Requirement A:
Convert the records into a numbered list, starting with the line that contains "Task: Click the Signal protocol edge label" and running through the end of the records, both ends included, with no blank lines. Leave the pictures out.

Page excerpt:
>> begin

Khoo Seller's Managing Director spoke at the Manchester's Online Seller UK Conference for multi-channel sellers. Katherine spoke on 'Amazon Vendor: What it means to sell wholesale to Amazon'.

You can view the conference video, slides and talk overview below and if you have any other questions, do not hesitate to get in touch with Katherine. 

Why are we talking about Amazon? 

So, even if you aren’t selling on Amazon (or even wanting to) there are elements of this talk which will help you. Because Amazon, whether you work with them or not, is the starting place for 1 in 2 product searches. In the US, 52% of product research starts on Amazon, in the UK this is slightly lower at 45%. Still, this broadly means that about half of the time your customers are starting on Amazon.

This wasn’t the case a few years ago but now we have well-trained customers whose searching habits have changed. 

Whether you’re therefore selling on Amazon, to Amazon or off Amazon, it’s interesting to see how they structure their purchasing and what goes into the selling-machine that is Amazon. 

What different relationships can you have with Amazon?

Within this talk, we’ll have a look at the different types of relationships you can have with Amazon, how they differ and then we’ll focus on the wholesale relationship, under ‘Amazon Vendor’. We’ll close by looking at some upcoming changes to prepare those of you looking for a partnership with Amazon like this.

>> end

Supplied material:
>> begin

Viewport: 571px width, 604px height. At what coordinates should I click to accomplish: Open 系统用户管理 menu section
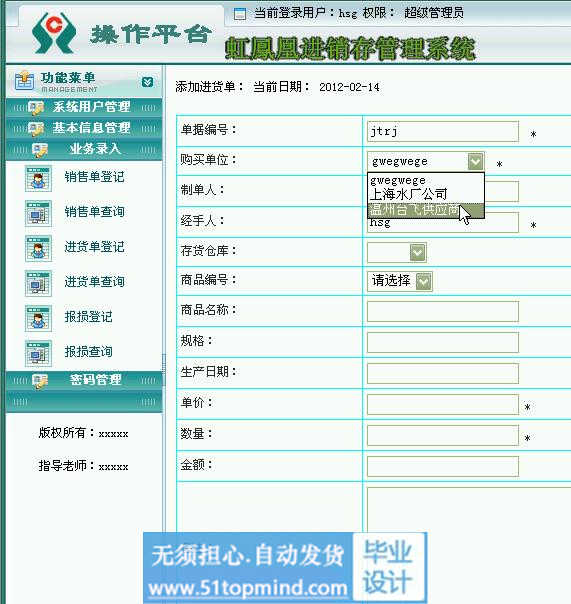[x=84, y=107]
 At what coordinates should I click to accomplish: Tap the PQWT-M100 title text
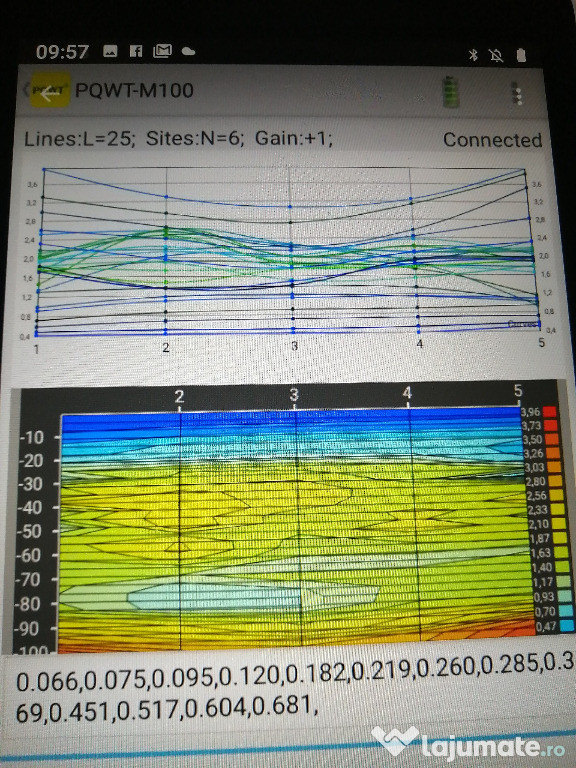click(134, 91)
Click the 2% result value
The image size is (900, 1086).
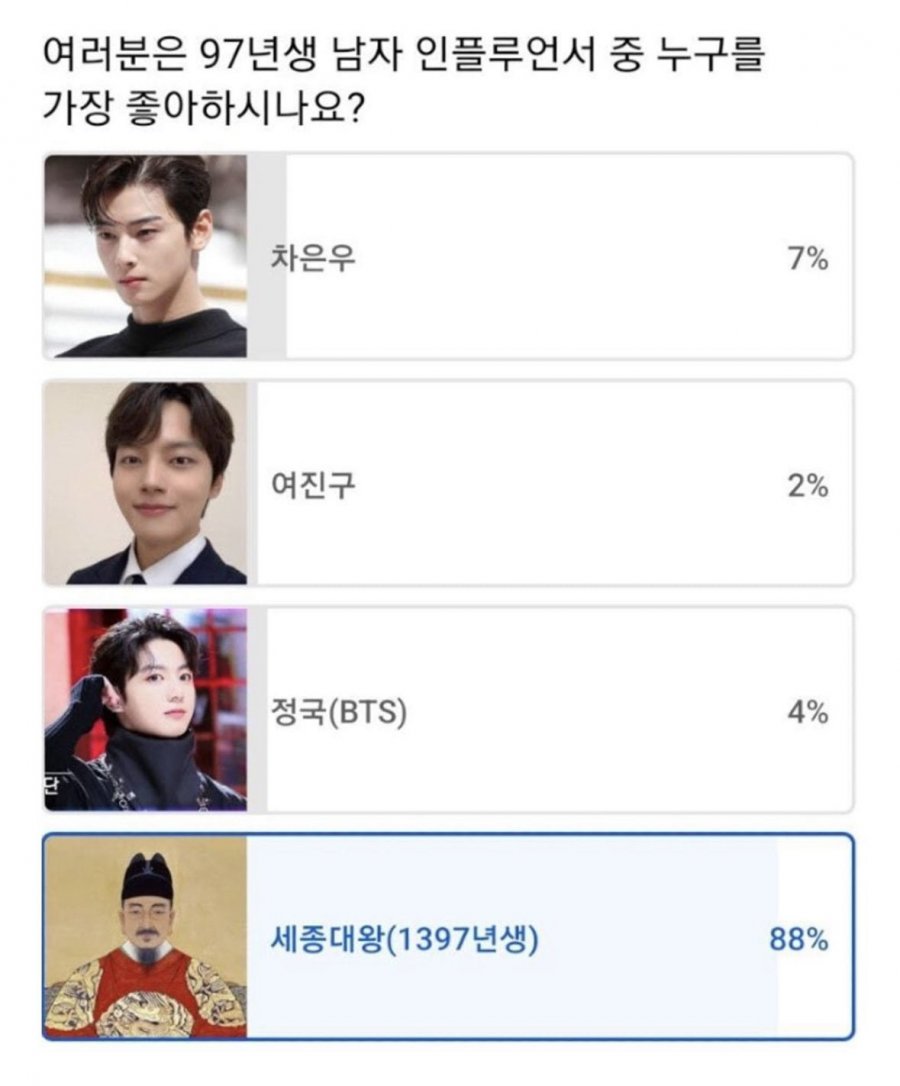coord(808,486)
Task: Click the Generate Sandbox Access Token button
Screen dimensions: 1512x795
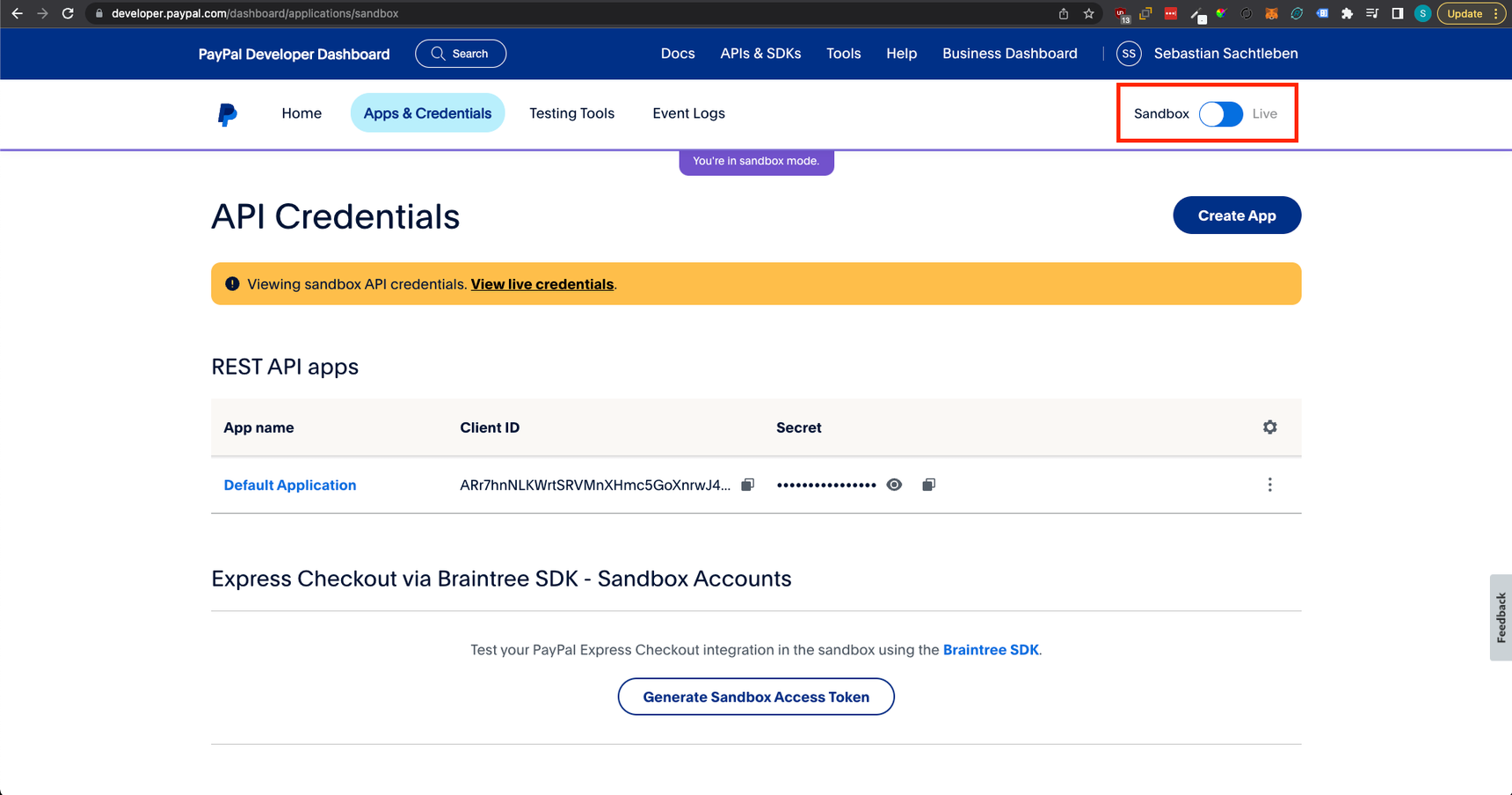Action: point(756,697)
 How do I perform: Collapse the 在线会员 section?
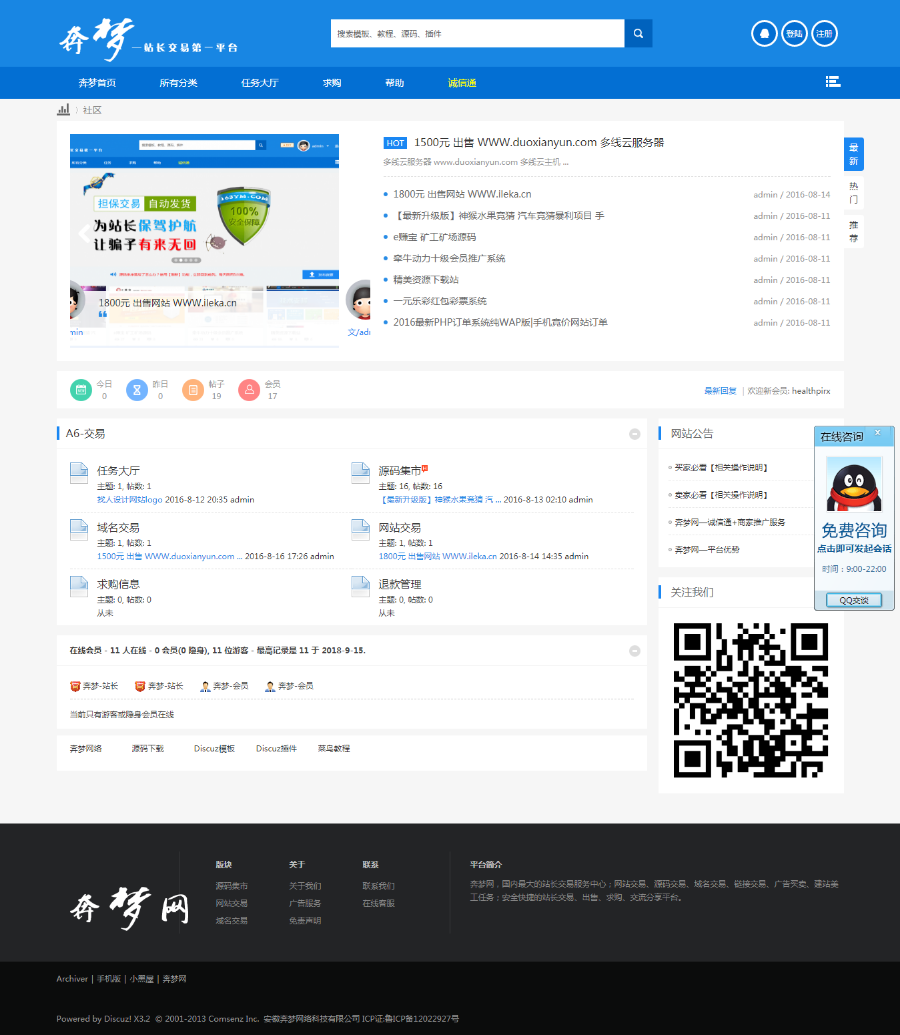634,649
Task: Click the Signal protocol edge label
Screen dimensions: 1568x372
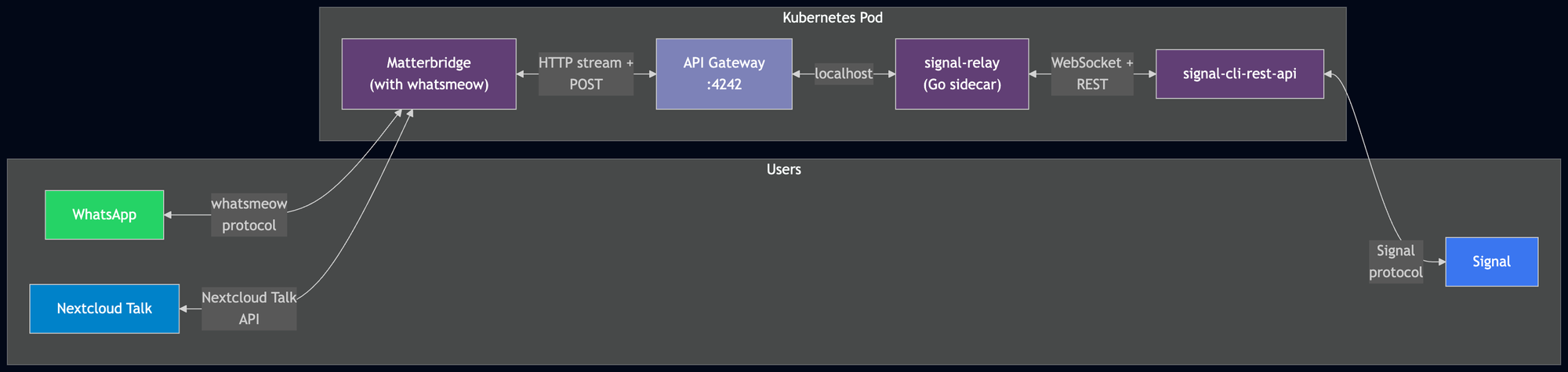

>> end

Requirement B:
From the page excerpt on the Amazon talk, return the passage from "You can view" to "habits have changed." word for word.

Exercise output A:
1. Task: Click the Signal protocol edge label
2. Screen dimensions: 1568x372

Exercise output B:
You can view the conference video, slides and talk overview below and if you have any other questions, do not hesitate to get in touch with Katherine. 

Why are we talking about Amazon? 

So, even if you aren’t selling on Amazon (or even wanting to) there are elements of this talk which will help you. Because Amazon, whether you work with them or not, is the starting place for 1 in 2 product searches. In the US, 52% of product research starts on Amazon, in the UK this is slightly lower at 45%. Still, this broadly means that about half of the time your customers are starting on Amazon.

This wasn’t the case a few years ago but now we have well-trained customers whose searching habits have changed.